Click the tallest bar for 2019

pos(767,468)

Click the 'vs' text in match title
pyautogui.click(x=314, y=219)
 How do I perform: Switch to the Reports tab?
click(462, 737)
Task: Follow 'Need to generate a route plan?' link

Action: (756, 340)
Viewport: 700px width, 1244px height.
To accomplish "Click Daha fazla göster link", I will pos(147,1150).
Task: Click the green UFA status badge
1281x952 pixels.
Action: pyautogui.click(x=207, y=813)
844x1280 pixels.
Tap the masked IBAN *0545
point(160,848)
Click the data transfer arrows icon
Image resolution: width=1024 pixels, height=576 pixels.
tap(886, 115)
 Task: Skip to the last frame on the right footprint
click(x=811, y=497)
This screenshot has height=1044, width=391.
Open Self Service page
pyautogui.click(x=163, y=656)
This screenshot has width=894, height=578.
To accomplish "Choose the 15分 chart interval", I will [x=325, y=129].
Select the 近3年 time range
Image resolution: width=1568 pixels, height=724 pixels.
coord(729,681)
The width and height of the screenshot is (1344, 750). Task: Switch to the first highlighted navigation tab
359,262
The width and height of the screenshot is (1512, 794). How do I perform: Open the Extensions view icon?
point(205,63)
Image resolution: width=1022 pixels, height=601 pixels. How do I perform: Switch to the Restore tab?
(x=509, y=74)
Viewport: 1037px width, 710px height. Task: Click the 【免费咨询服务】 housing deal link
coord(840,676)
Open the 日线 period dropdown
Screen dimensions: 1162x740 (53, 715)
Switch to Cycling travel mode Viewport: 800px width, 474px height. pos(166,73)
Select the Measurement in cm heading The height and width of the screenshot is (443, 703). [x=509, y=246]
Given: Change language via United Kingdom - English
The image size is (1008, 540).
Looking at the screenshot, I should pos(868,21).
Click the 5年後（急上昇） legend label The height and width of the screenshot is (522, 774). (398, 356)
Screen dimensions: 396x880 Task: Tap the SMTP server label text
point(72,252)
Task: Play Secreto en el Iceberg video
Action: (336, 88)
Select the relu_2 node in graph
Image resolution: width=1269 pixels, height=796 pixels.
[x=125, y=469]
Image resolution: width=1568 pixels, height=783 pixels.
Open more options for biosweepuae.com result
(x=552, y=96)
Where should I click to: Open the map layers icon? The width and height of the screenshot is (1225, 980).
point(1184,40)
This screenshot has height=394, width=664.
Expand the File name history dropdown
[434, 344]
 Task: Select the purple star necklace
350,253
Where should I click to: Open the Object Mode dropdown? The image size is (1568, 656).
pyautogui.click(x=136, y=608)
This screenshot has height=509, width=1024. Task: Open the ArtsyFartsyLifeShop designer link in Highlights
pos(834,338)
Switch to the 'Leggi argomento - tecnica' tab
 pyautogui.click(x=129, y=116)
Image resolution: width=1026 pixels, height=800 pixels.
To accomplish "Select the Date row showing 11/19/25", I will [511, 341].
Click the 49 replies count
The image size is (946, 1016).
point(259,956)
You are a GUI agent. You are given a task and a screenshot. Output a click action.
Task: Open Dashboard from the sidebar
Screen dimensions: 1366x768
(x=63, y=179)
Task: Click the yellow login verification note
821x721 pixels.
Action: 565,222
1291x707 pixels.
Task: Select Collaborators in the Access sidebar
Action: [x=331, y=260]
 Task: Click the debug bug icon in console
++++
■ **The task**
Set down exactly what runs from the line containing "Where should I click to: Open the Object" through the last line above, both lines included.

■ **Solution**
Where should I click to: Open the Object Mode dropdown? The image size is (1568, 656).
pyautogui.click(x=136, y=608)
This screenshot has height=509, width=1024. Task: Open the ArtsyFartsyLifeShop designer link in Highlights
pos(834,338)
Switch to the 'Leggi argomento - tecnica' tab
 pyautogui.click(x=129, y=116)
Image resolution: width=1026 pixels, height=800 pixels.
To accomplish "Select the Date row showing 11/19/25", I will [511, 341].
Click the 49 replies count
The image size is (946, 1016).
point(259,956)
You are a GUI agent. You are given a task and a screenshot. Output a click action.
Task: Open Dashboard from the sidebar
Screen dimensions: 1366x768
(x=63, y=179)
Task: Click the yellow login verification note
821x721 pixels.
Action: 565,222
1291x707 pixels.
Task: Select Collaborators in the Access sidebar
Action: [x=331, y=260]
 Task: Click the debug bug icon in console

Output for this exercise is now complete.